[What the task asks] Format the lines below as a numbered list, with blank lines dropped and the pictures left out.
#####
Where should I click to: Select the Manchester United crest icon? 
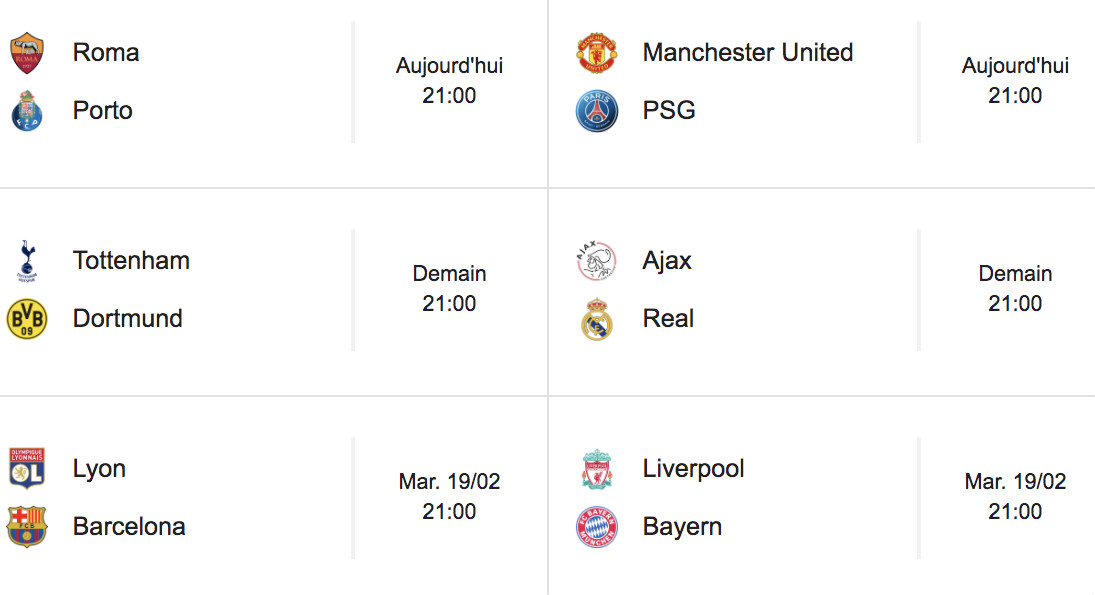[596, 52]
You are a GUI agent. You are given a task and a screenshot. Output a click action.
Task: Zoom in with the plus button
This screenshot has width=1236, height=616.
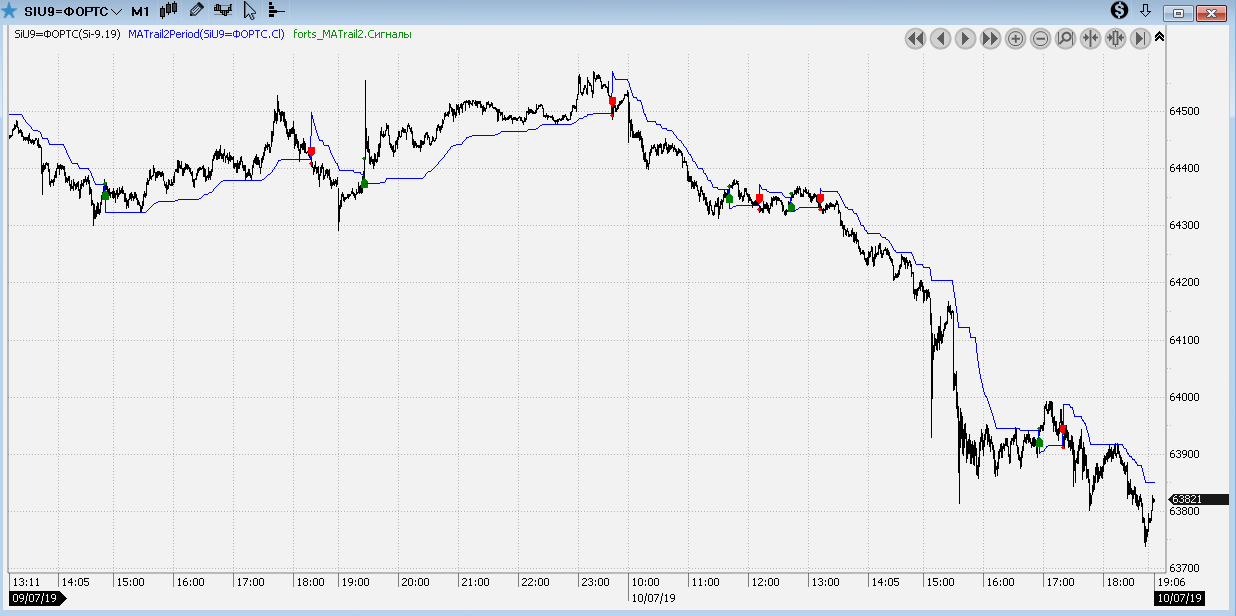tap(1015, 39)
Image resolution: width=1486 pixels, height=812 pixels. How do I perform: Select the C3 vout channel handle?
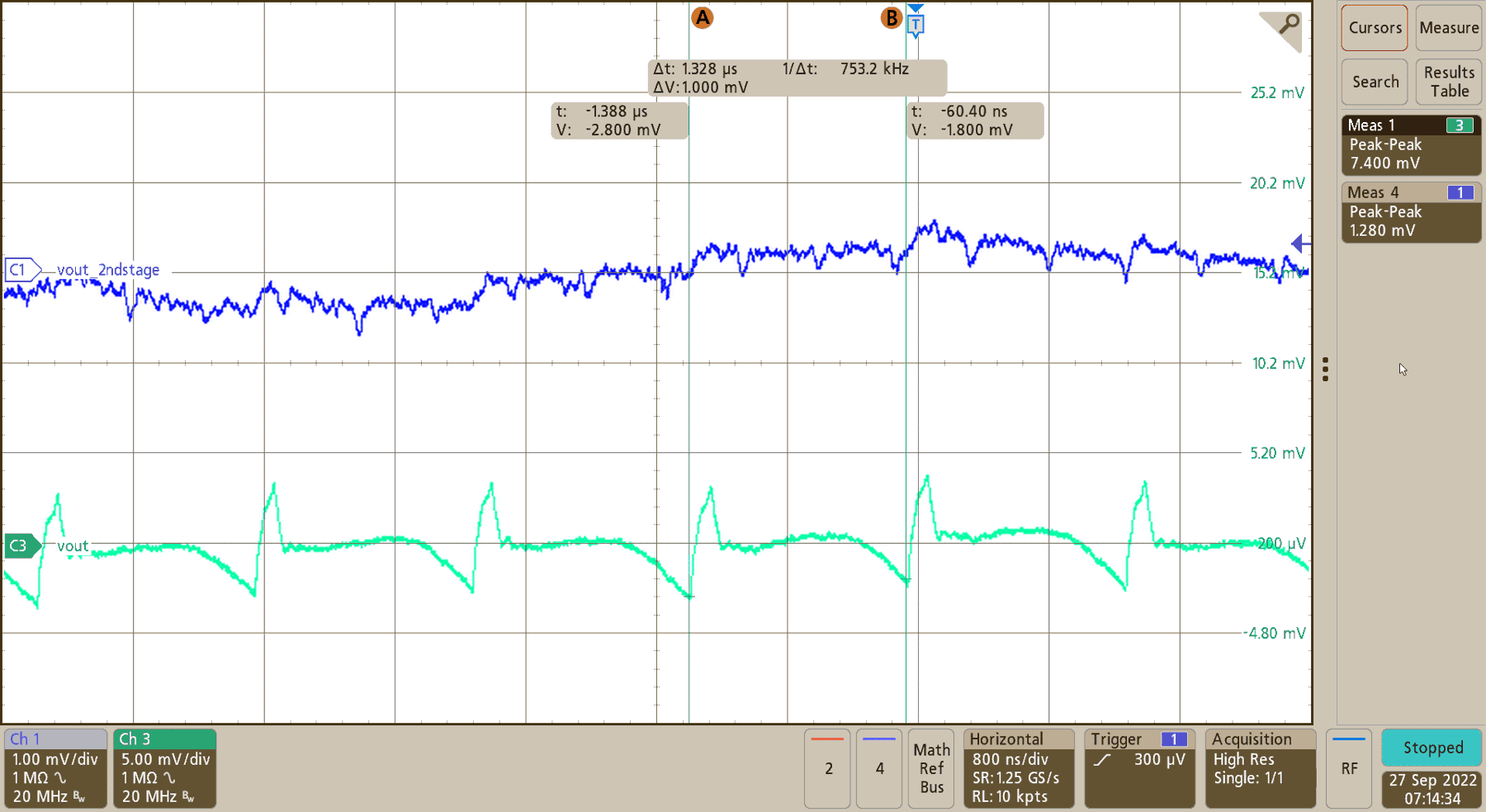pyautogui.click(x=19, y=545)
#####
[Response]
1. Where should I click to: Select the Manchester United crest icon? 
2. [596, 52]
3. You are a GUI agent. You are given a task and a screenshot. Output a click action.
4. Task: Zoom in with the plus button
5. This screenshot has width=1236, height=616.
6. tap(1015, 39)
7. Image resolution: width=1486 pixels, height=812 pixels. How do I perform: Select the C3 vout channel handle?
8. pyautogui.click(x=19, y=545)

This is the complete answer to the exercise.